FTC offers more intervention in the media as a way to save it
The Federal Trade Commis sion says it wants to save journalism. I'm not sure who asked it to.
In a just-released "staff discussion draft" of "potential policy recommendations to support the reinvention of journalism," the agency only circles its wagons around old newspapers and their fading business models.
If the FTC wants to reinvent journalism, perhaps it should align with news' disruptors. But there's none of that in this report. The word blog is used but once in 35 pages of text--and then only in a parenthetical mention of soccer blogs. Discussion of investing in technology comes on the last page in a suggestion about tools for "improved electronic note-taking."
Instead, the FTC staff declares defeat in the search for business models so it may explore many government interventions, including:
* Expanding copyright law and restricting the doctrine of fair comment to benefit legacy publishers.
* Granting antitrust exemptions to allow publishers to collude on pricing to consumers and to business partners.

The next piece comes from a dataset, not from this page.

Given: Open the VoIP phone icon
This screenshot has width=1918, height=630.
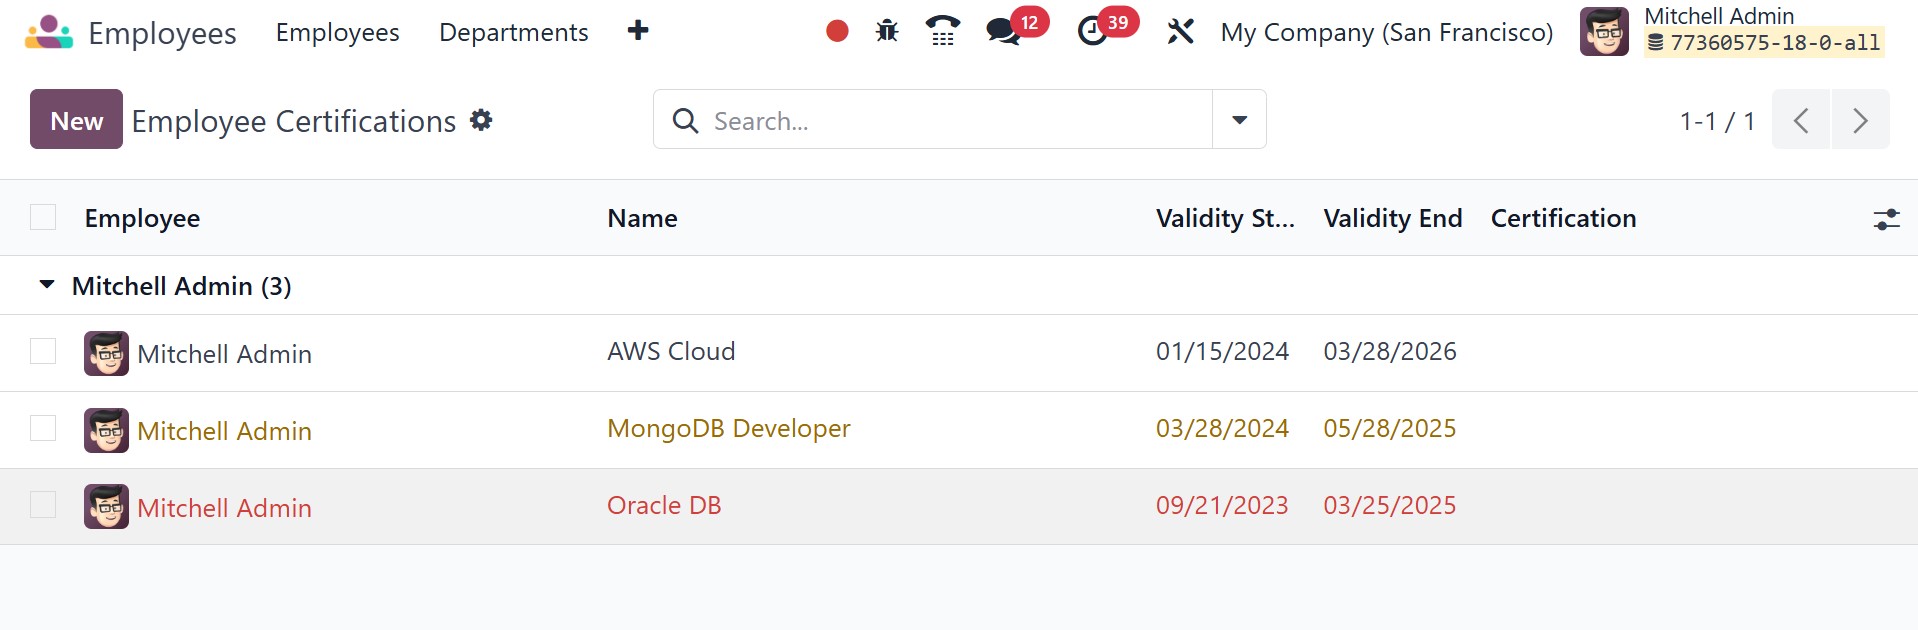Looking at the screenshot, I should [x=942, y=32].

* Giving news organizations tax exemptions.
* Subsidizing news organizations by increasing government funding to public broadcasting; establishing an AmeriCorps to pay reporters; giving news companies tax credits for employing journalists; creating a national fund for local news, and giving the press an increased postal subsidy.
To its credit, the FTC does ask how to pay for all this. So the staffers speculated about what I'll dub the iPad tax -- a 5 percent surcharge on consumer electronics to raise $4 billion for news. They also consider a tax on broadcast spectrum and even on advertising. . . .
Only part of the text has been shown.